To steal a quote from Ben “Yatzee” Croshaw –  Dante’s Inferno is history’s first recorded work of self-insert fan fiction. Born 750 years ago, Dante Alighieri was a Florentine poet whose work The Divine Comedy came up with a concept of what hell, purgatory and heaven looked like. The idea that hell is a fiery chasm filled with sinners screaming in pits of molten lava and heaven was a place in the clouds where angels pluck harps and have feathered wings was his idea, so it speaks volumes about the brilliance of his epic poem that these ideas remain unaltered 700 years later.

It’s been five years since Ron Howard directed Tom Hanks as Robert Langdon, Dan Brown’s Mary Sue character that stars in four of his six novels. The third adaptation of a Dan Brown novel after The Da Vinci Code and Angels and Demons (speaking of which, what ever happened to the adaptation of The Lost Symbol?), Inferno begins with Robert Langdon waking up in a hospital room in Florence with no memory of how got there. Just like every book Dan Brown has ever written, the events that transpire involve a 24 hour deadline involving a theological McGuffin  with Langdon and his gal pal of the week, here played by Felicity Jones as the doctor who looks after Langdon in hospital, running away from bad guys and visiting European landmarks.

This is the third time that this exact plot has been dusted off and it wasn’t that great the first time it was tried. The Da Vinci Code was released in 2003 and with its plot revolving around the idea that the Holy Grail was actually Mary Magdalene; the woman Jesus Christ had a baby with, it sat in that sweet spot of being so controversial it make news headlines but not so controversial that it affected the film’s box office performance. It ended up being a misjudged, muddled bore and possibly the darkest film ever made – not in a thematic way; the film is so poorly lit it was really hard to see what was going on. It’s like the filmmakers forgot to hire a gaffer and lighting crew.inferno-poster

Not much has changed since 2003, although you can actually see what is going on in Inferno which is a marked improvement. All the classic Dan Brown tropes are here – art, exposition and running. Tom Hanks runs away from bad guys, then goes and looks at a painting, then explains the plot, and then they run some more. Instead of the Vatican and Paris, here we get to see the streets of Florence and decipher clues left in a copy of Dante’s Inferno.

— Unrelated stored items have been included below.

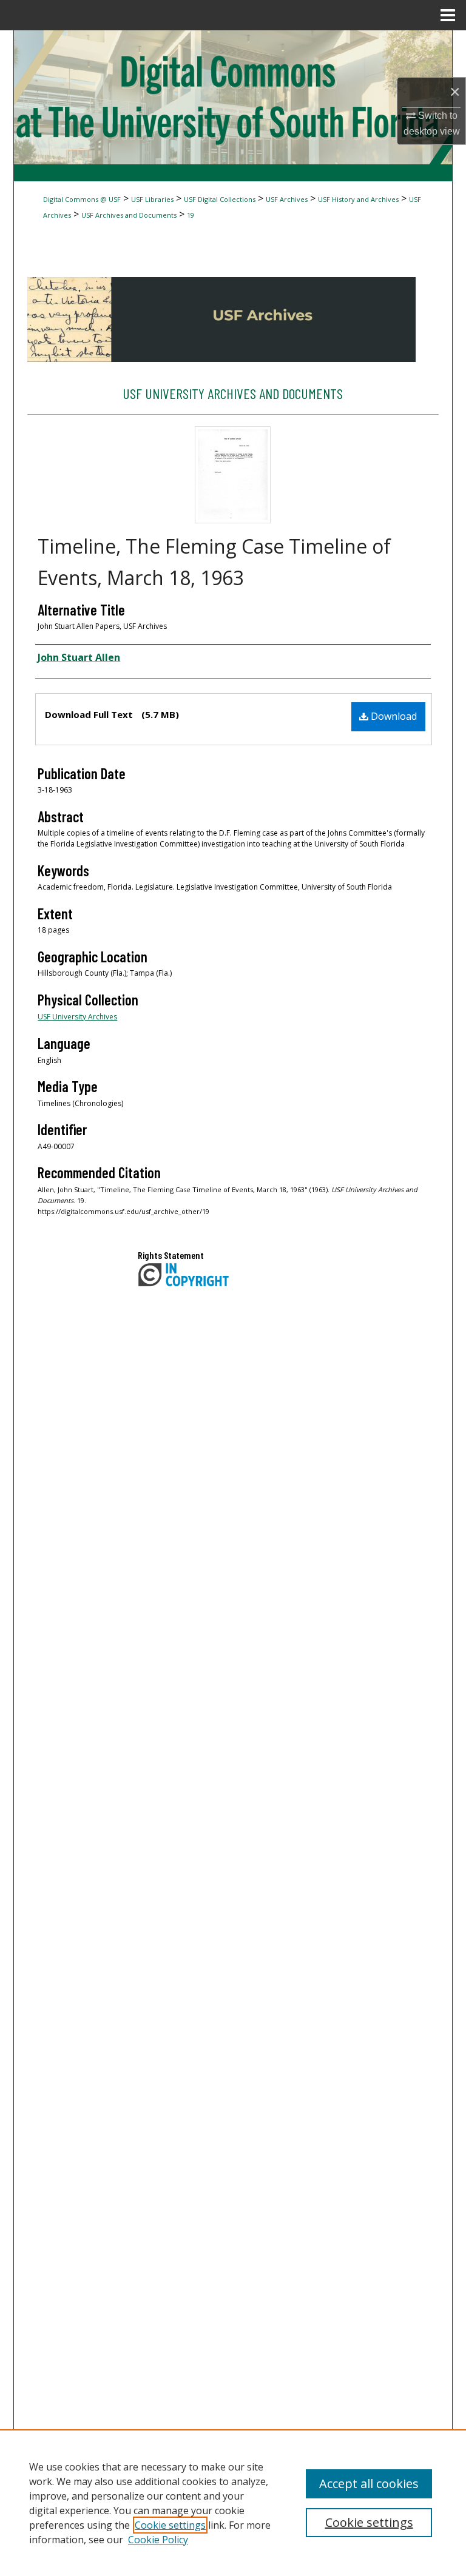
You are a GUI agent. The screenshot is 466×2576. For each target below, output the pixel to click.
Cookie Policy (158, 2539)
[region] (233, 2502)
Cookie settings (170, 2525)
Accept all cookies (369, 2483)
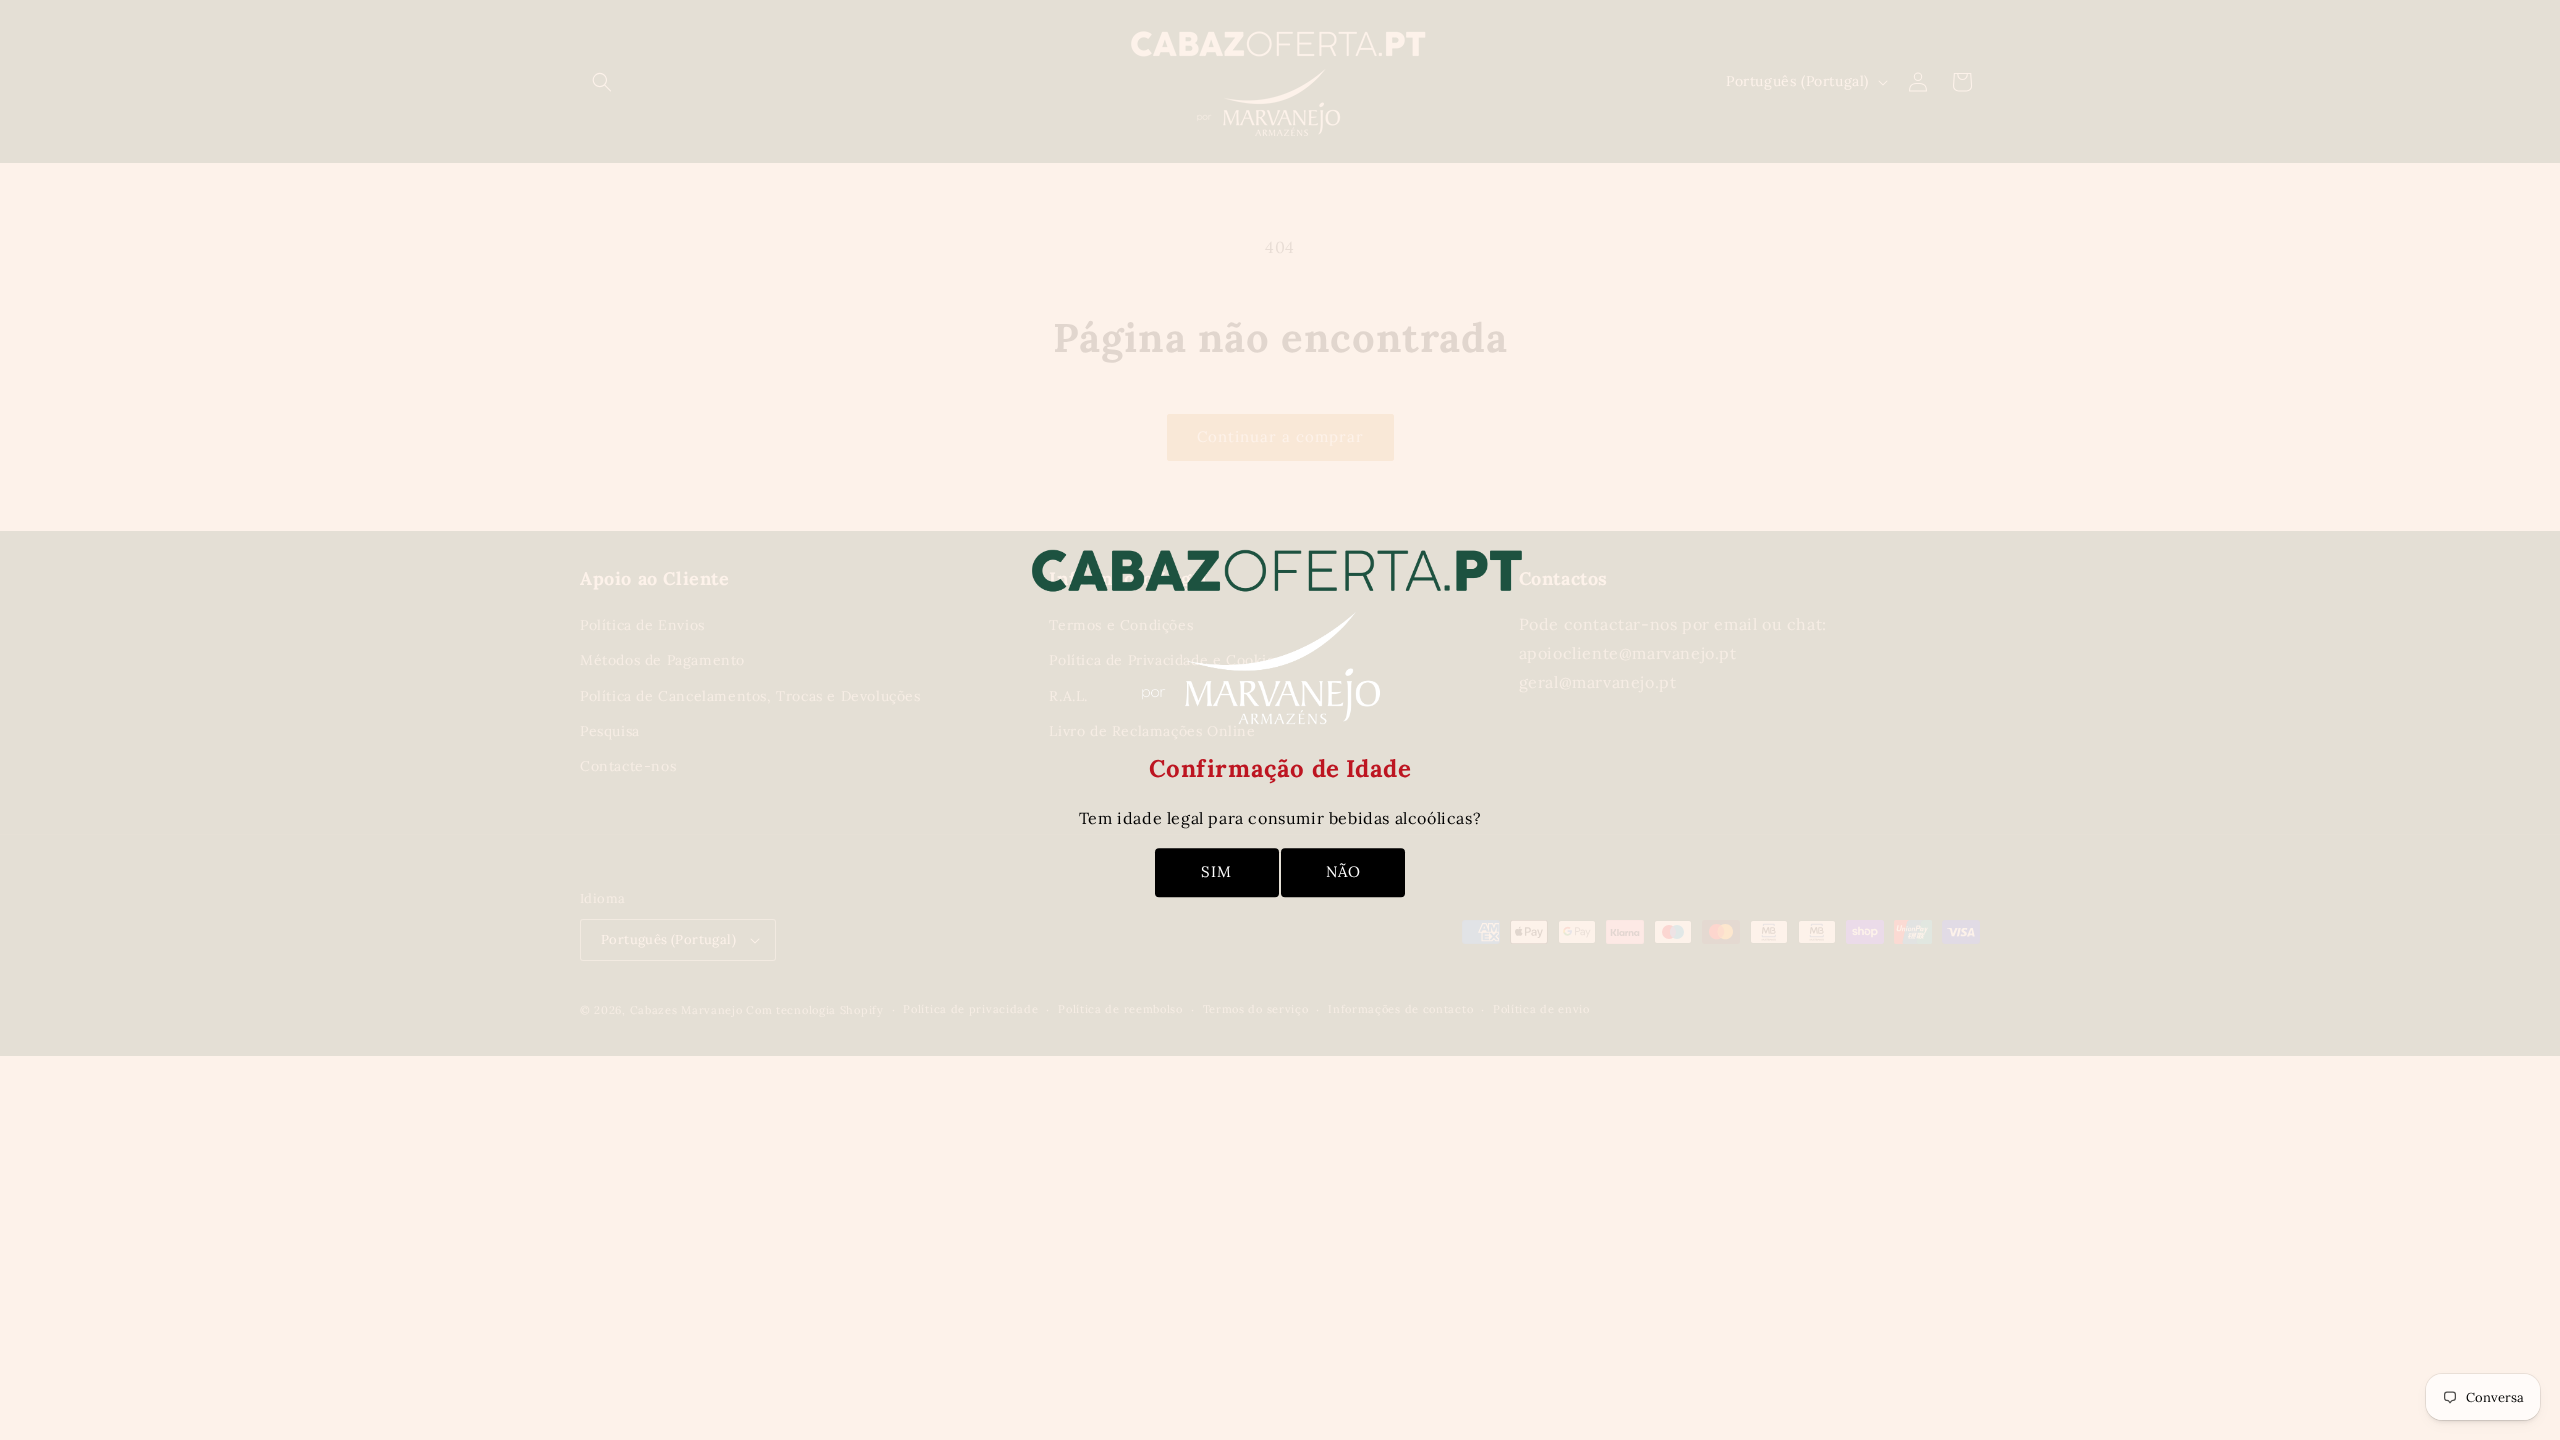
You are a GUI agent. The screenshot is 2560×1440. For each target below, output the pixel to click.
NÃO (1343, 871)
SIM (1216, 871)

The whole film is as ridiculous as it is dumb. Tom Hanks is just drifting along on auto-pilot at this point, and Felicity Jones looks a bit lost but does her best with a horribly written character. Fifty percent of the dialogue is exposition; it occasionally feels like screenwriter David Koepp just got out Wikipedia and copy-pasted half the article and  then made Tom Hanks try to sell it as dialogue. Then again, he’s trying to adapt a Dan Brown novel so it can’t have been easy because prose and the internal monologue seem to be alien concepts to Mr Brown.

The villains are ridiculous, the plot is ludicrous, and the film’s soundtrack hangs over nearly every scene which wouldn’t be a problem if the soundtrack wasn’t so inept. There are so many things that are wrong with Inferno and yet I’d be lying if I said I wasn’t entertained. It’s so bombastic and self-serious that it does have a certain B-movie charm. Plus some of the locations are nice to look at.

To use the old cop-out critic line: if you enjoyed the first two installments of Ron Howard’s Robert Langdon trilogy (AKA the ‘running through Europe explaining things’ trilogy) the odds are you’ll enjoy this one too. Inferno is by no stretch of the imagination a good film, but it does have the unique attribute of being so dumb and ridiculous it’s entertaining. If it’s a Friday night and you’re home with pizza and a six pack of beer this will provide some mindless fun. Plus it’s a lot cheaper than a trip to Italy.

Inferno is in cinemas from 13th October through Sony Pictures.